Why will you offer the holy sacrifice of the Mass, my dear friends? “That they may have life, and may have it more abundantly” (Jn. 10:10). This is also what Our Lord wanted: “That they may have life, and may have it more abundantly,” because the sacrifice of the Mass has no other purpose than to give life. And what life? Not the life of this world, not the life of our bodies, but supernatural life, the divine life we had lost. Our Lord wanted to give us His own life, His divine life, to make us enter into the Blessed Trinity, every one of us, however little, however weak we may be. Our Lord wanted us to share in His divine life, and that is why He died on the Cross. Thus you will offer the holy sacrifice of the Mass to give life, and the fruit of the sacrifice of the Mass is the Eucharist, in which are present the Body, Blood, Soul, and Divinity of Our Lord Jesus Christ. How sublime all that is!1
The Eucharist is the mystery of our hope. It was Our Lord Himself who said: “He that eateth my flesh, and drinketh my blood, hath everlasting life: and I will raise him up in the last day” (Jn. 6:55). He will be our resurrection. The body of Our Lord Jesus Christ present in our poor bodies is a gage of our resurrection. We already possess within ourselves everlasting life; this eternal life will not leave us. Even at the hour of our death, this germ of the resurrection of our bodies for eternity will be in our souls because we have received Holy Communion, because we have been united to Our Lord Jesus Christ in the Eucharist. It is Our Lord Himself who said it, and this Gospel was expressly chosen by the Church for the Mass of the dead.
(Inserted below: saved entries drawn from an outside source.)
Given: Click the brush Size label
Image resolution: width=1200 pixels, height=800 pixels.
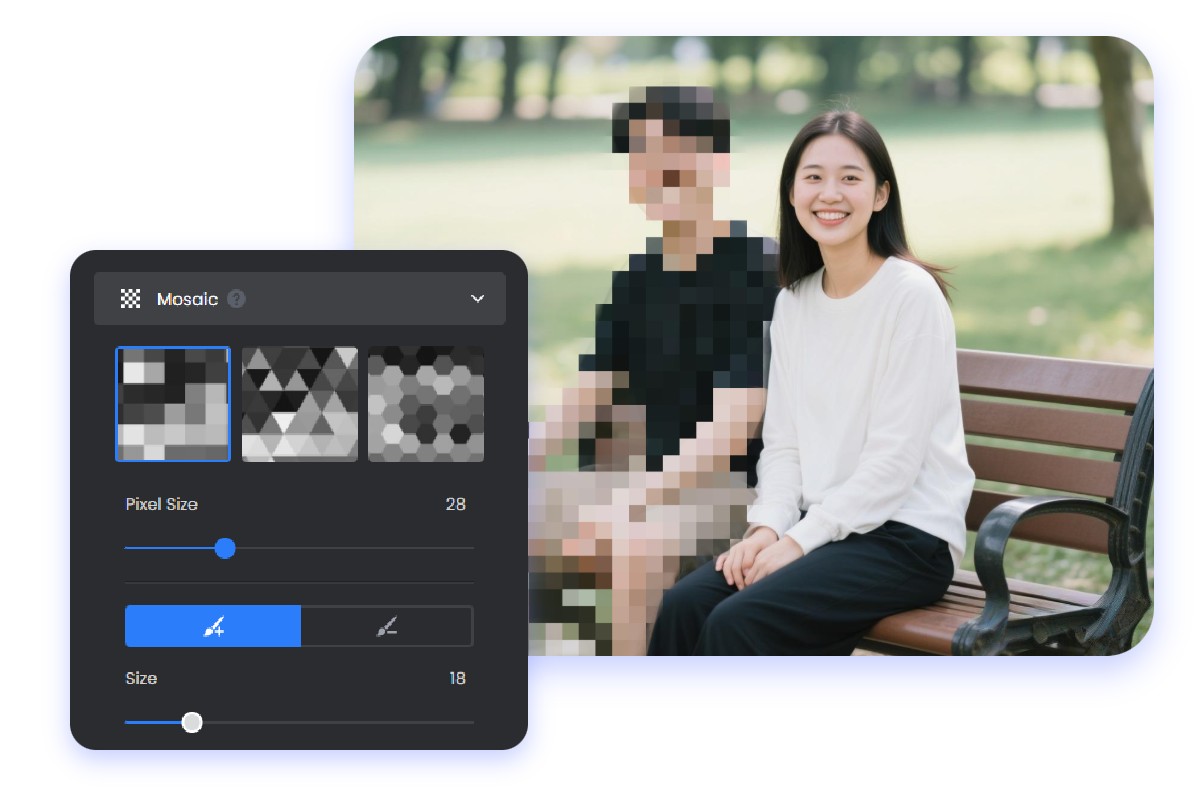Looking at the screenshot, I should pyautogui.click(x=141, y=679).
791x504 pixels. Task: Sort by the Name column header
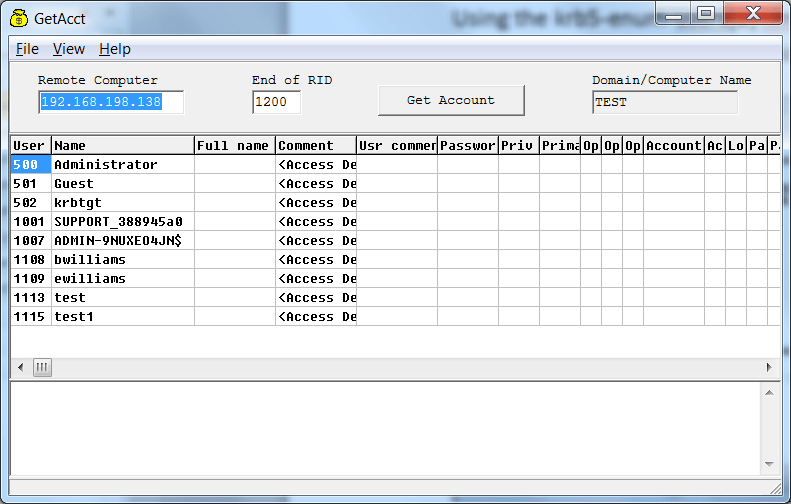(122, 146)
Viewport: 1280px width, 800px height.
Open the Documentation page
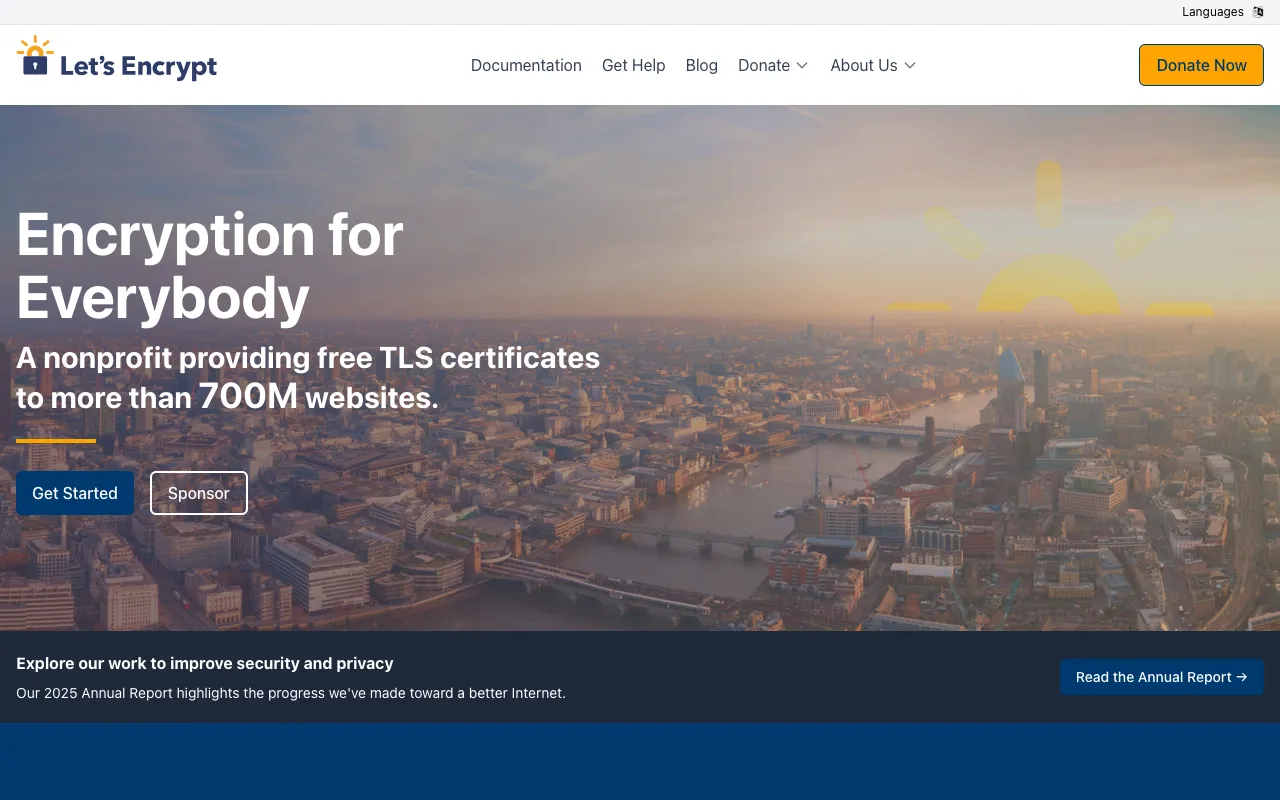pos(526,65)
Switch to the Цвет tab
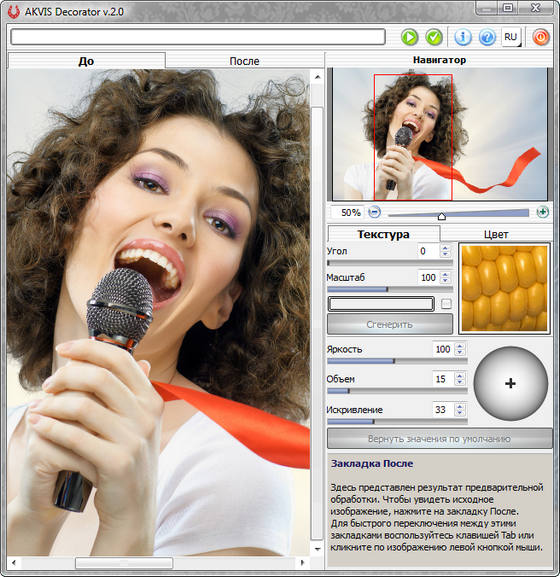 pyautogui.click(x=496, y=234)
The Eucharist is like a seed within us, a seed of our bodily resurrection, because in our Communion we partake of Our Lord Jesus Christ risen. He is in us with His risen body, His glorious body. Thus He is for us like a seed of resurrection. All these thoughts are so beautiful and consoling that we will never thank the good God enough for our being able to receive Holy Communion every day.2
Communion is also the efficacious sign of the charity that should animate the Mystical Body of Our Lord Jesus Christ, for we are all members of this Mystical Body....It would be unacceptable that souls who partook of the same Body and Blood of Our Lord Jesus Christ should be divided. Charity should reign in the members of Our Lord Jesus Christ more than anywhere else. How can those who have partaken of the same Body and Blood, and of the same victim, Our Lord Jesus Christ, be divided; how can they not love one another? Certainly, the Sacrament of the Eucharist is the paramount cause of unity.3
I would like to emphasize the efficacy of the charity produced by the sacrament of the Eucharist. We too need this charity, we who believe, who have the Faith, who want to stay Catholic and Roman until the last moment of our lives. So we must remain in charity. This Sacrament is the sign and symbol of the love that emanates from Our Lord’s charity. Yet how painful it is sometimes to think that people who nourish themselves daily with the Eucharist never manage to be completely dominated by the virtue of charity! They need to criticize, to form factions, to make rash judgments, to display antipathy towards persons to whom they should show sympathy.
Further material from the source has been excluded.